● SET PROBLEM 1:
In the biography of Ali Hammoud, which Syrian military officers escaped the May 1988 assassination attempt in Beirut? List every one.
● SET PROBLEM 2:
According to the biography of Ali Hammoud, on what basis is he called a former intelligence officer? Answer in one to three sentences.
● SET PROBLEM 3:
Extend the biography of Ali Hammoud, picking up right after its last sentence.

● SELECTED TEXT:
****

Minister of Interior
- In office December 2001 – October 2004
- President: Bashar al-Assad
- Prime Minister: Muhammad Mustafa Mero
- Preceded by: Mohammad Harba
- Succeeded by: Ghazi Kanaan

Personal details
- Born: Ali Haj Hammoud 1944 (age 81–82) Homs
- Party: Ba'ath Party

Military service
- Rank: Major General

= Ali Hammoud =

Syrian government official (born 1944)

Ali Hammoud (علي حمود, born 1944) is a former Syrian intelligence officer and general who served as minister of interior from 2001 to 2004.

==Early life==
Hammoud was born in Homs into an Alawite family in 1944.

==Career==
Hammoud served as head of the general security administration and involved in suppressing the Islamic revolt during the period of 1976–1982. He was an intelligence officer served in West Beirut. Then he was made Syria's military intelligence chief in Beirut and had the rank of brigadier general. During his term in Lebanon, he had close ties with Emile Lahoud. In May 1988 while serving as military intelligence chief in Lebanon Hammoud and three other Syrian military officers, Saeed Bairaqdar, Ghazi Kanaan and Zuheir Mustat, escaped an assassination in Ghobeiry district of Beirut.

****

● EXCERPTED RECORDS:
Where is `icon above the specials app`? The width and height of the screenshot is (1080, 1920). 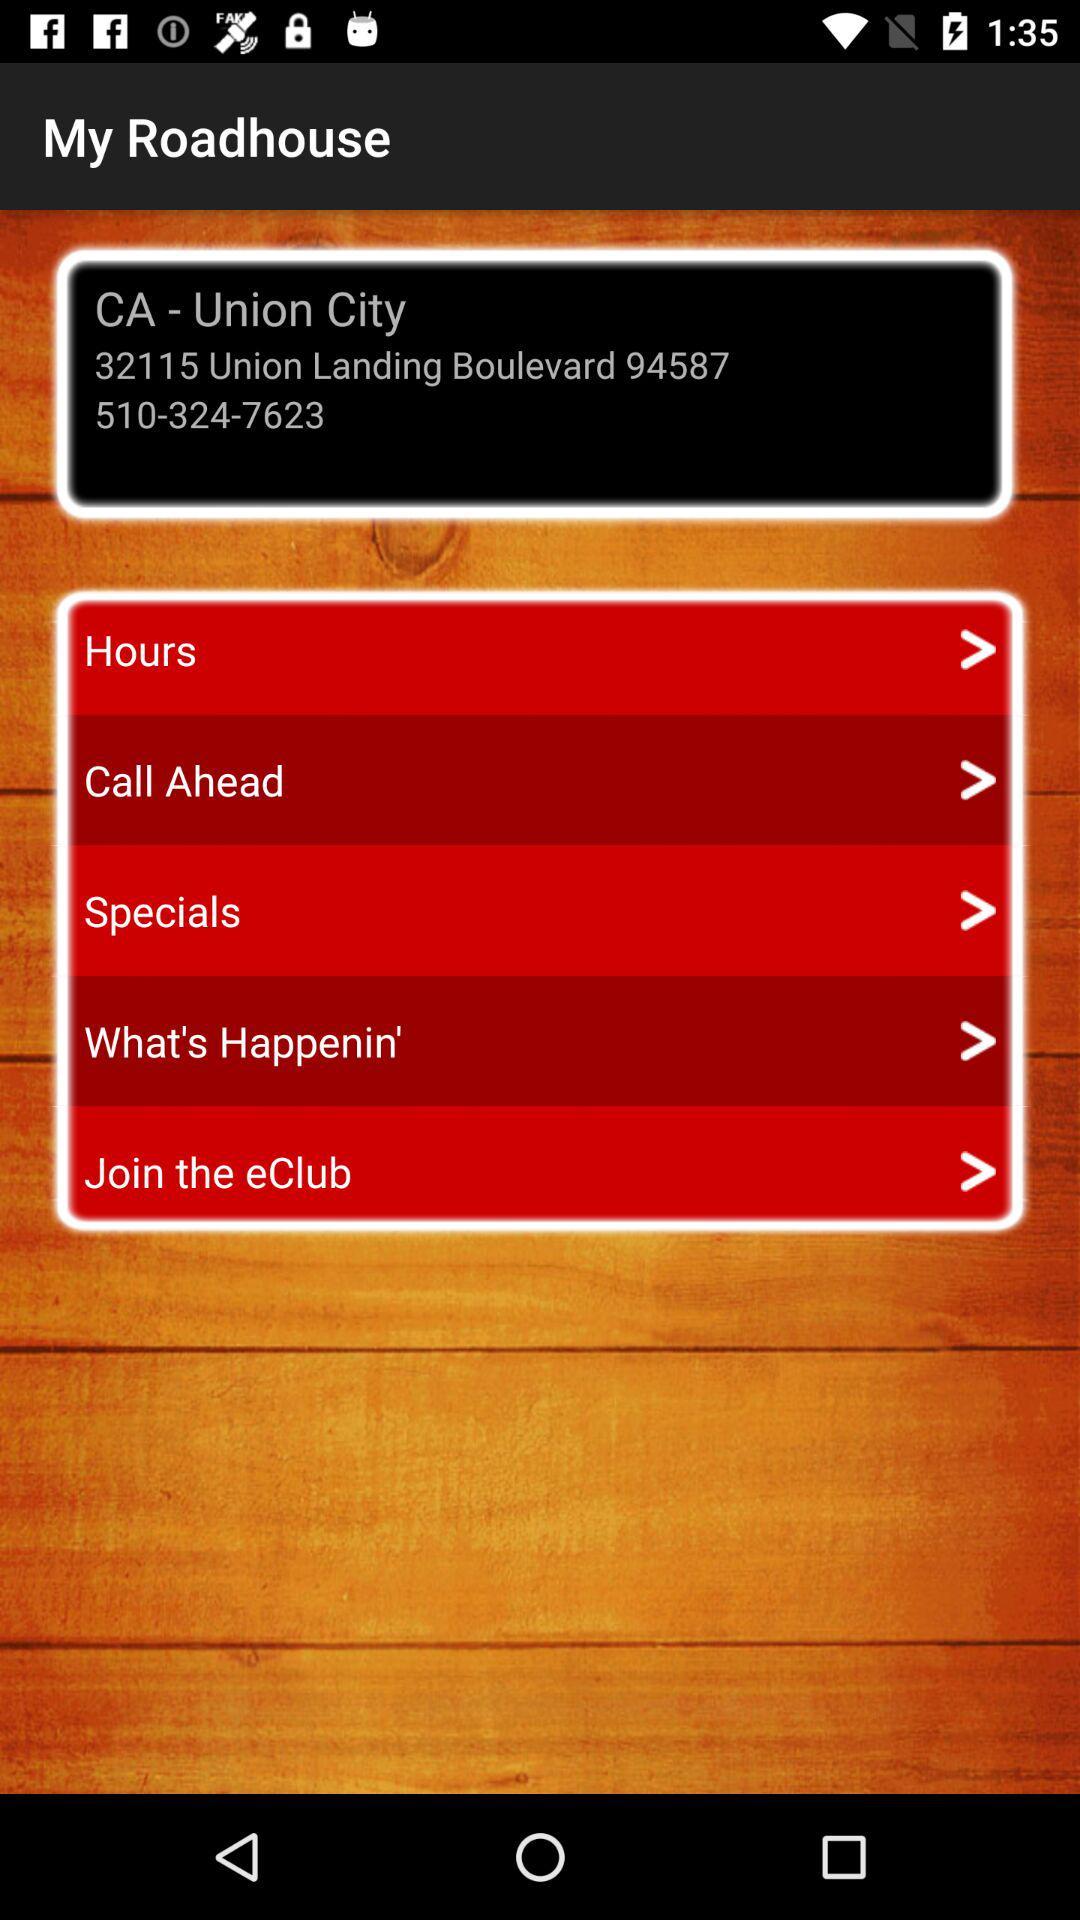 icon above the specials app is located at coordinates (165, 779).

****

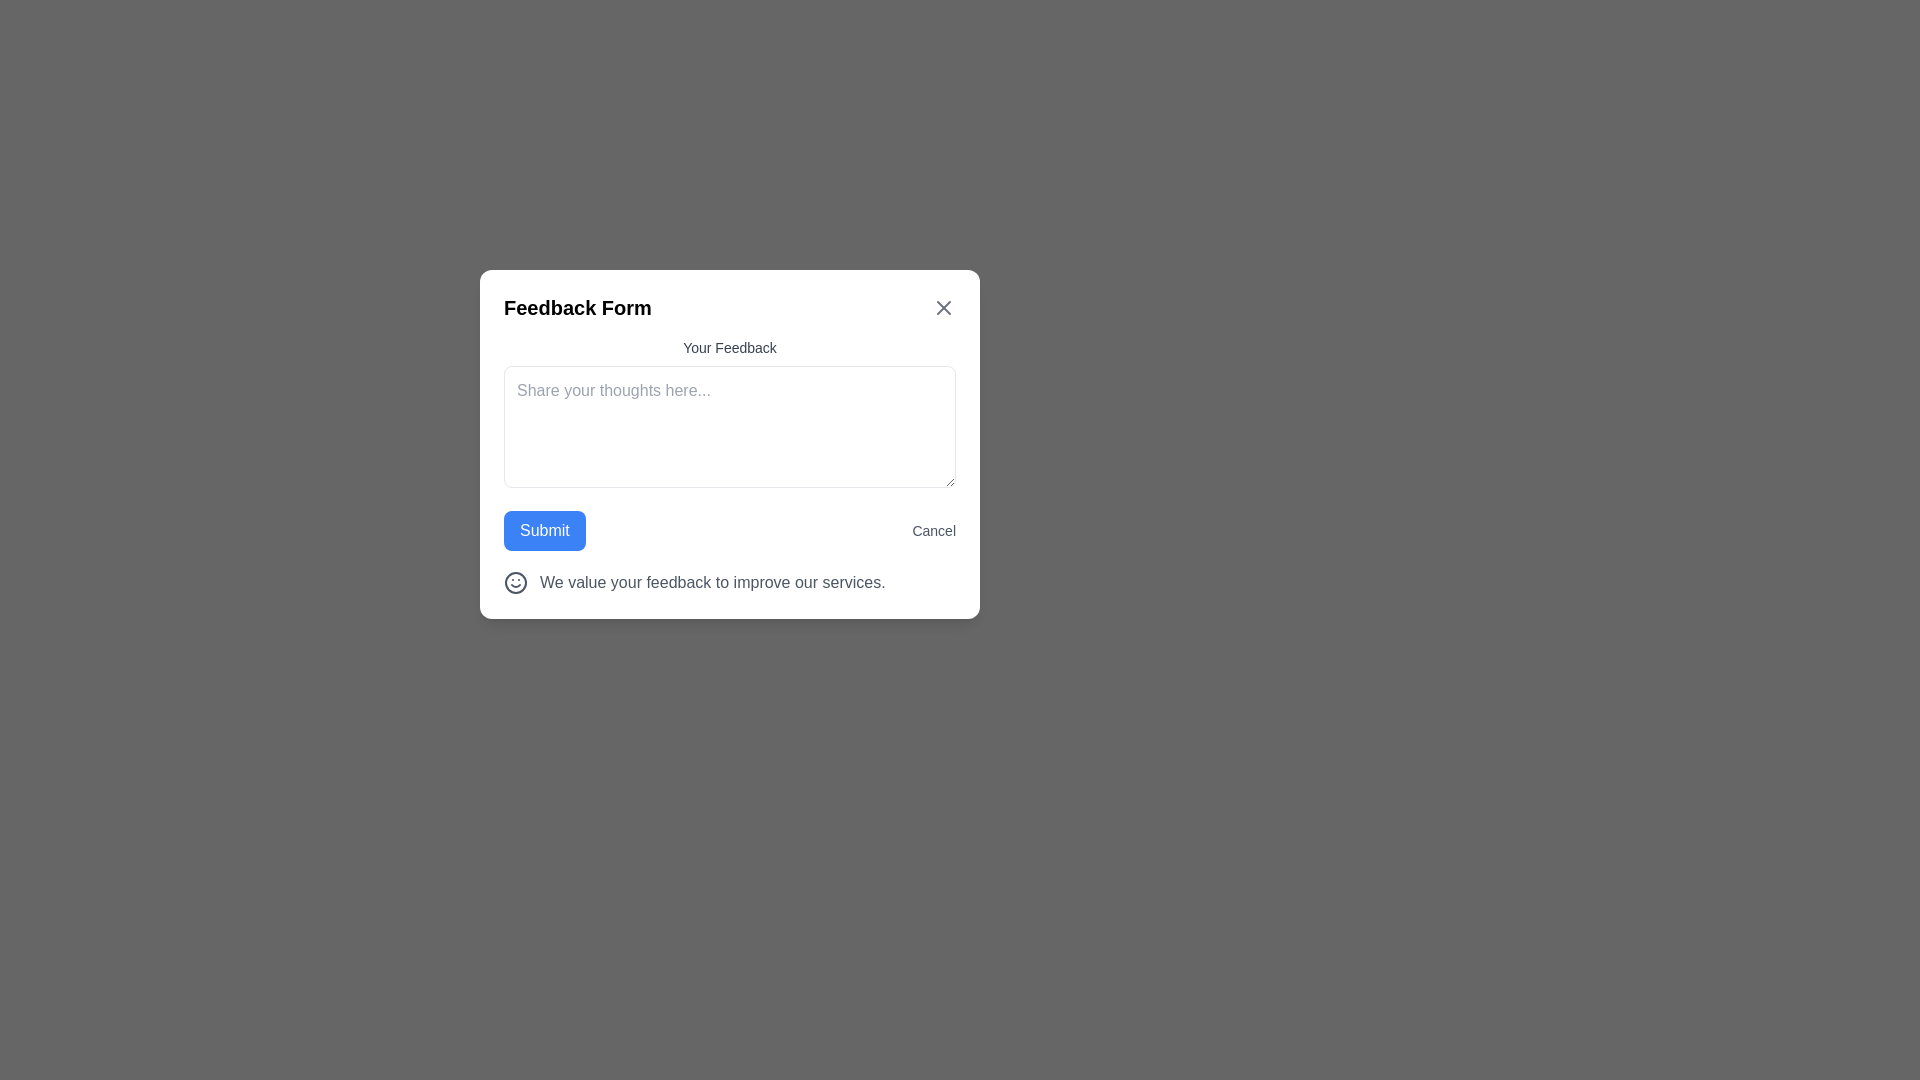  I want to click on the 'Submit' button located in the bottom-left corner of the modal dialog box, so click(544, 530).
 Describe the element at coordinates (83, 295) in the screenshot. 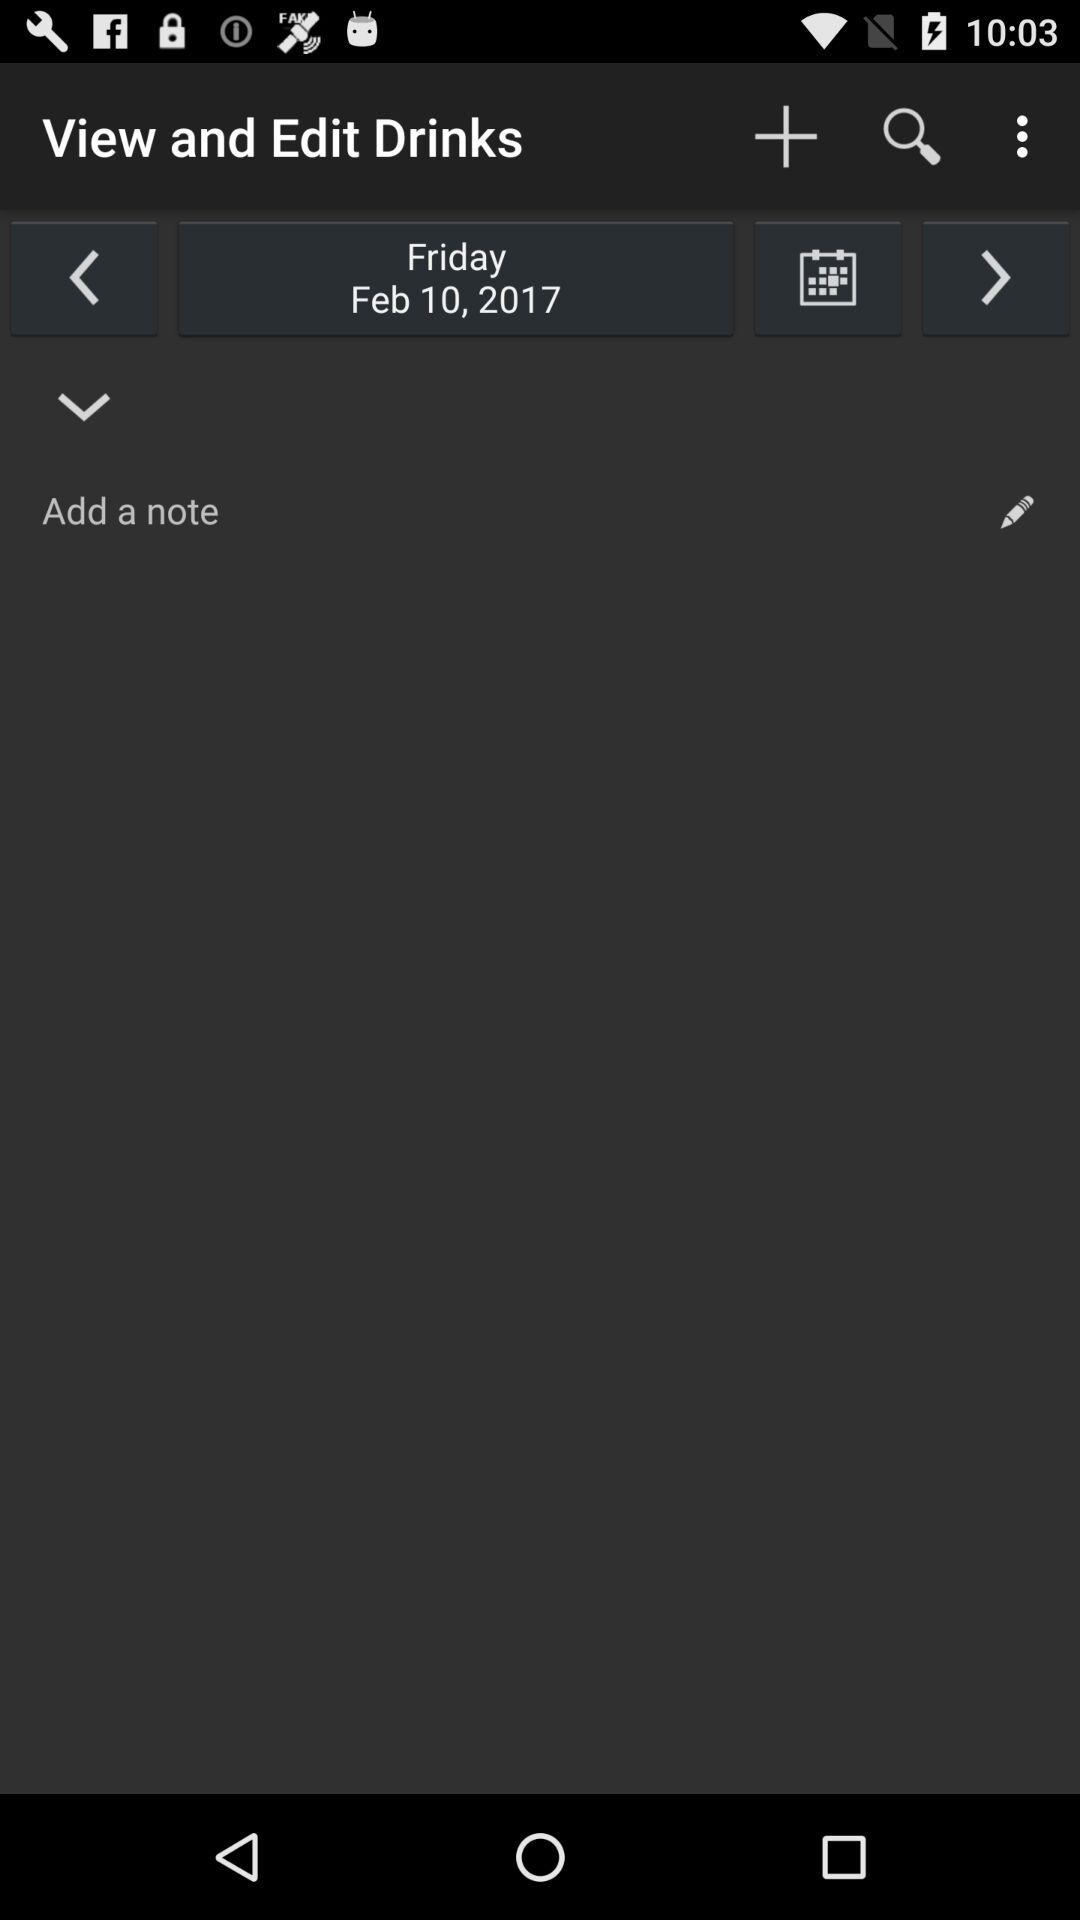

****

● TASK ANSWER 1:
Ali Hammoud, Saeed Bairaqdar, Ghazi Kanaan, Zuheir Mustat

● TASK ANSWER 2:
He headed the general security administration and served as an intelligence officer in West Beirut. He was later made Syria's military intelligence chief in Beirut.

● TASK ANSWER 3:
Hammoud was named the head of the General Security Directorate in October 2001, replacing Ali Houri in the post. Shortly after he was appointed interior minister in December 2001 in a cabinet reshuffle by Bashar al-Assad and replaced Mohammad Harba as interior minister. The cabinet was headed by Prime Minister Muhammad Mustafa Mero. Hammoud was also promoted to the rank of major general. Hisham Ikhtiar succeeded Hammoud as the head of the General Security Directorate. Hammoud served as interior minister until October 2004 when he was replaced by Ghazi Kanaan in a cabinet reshuffle.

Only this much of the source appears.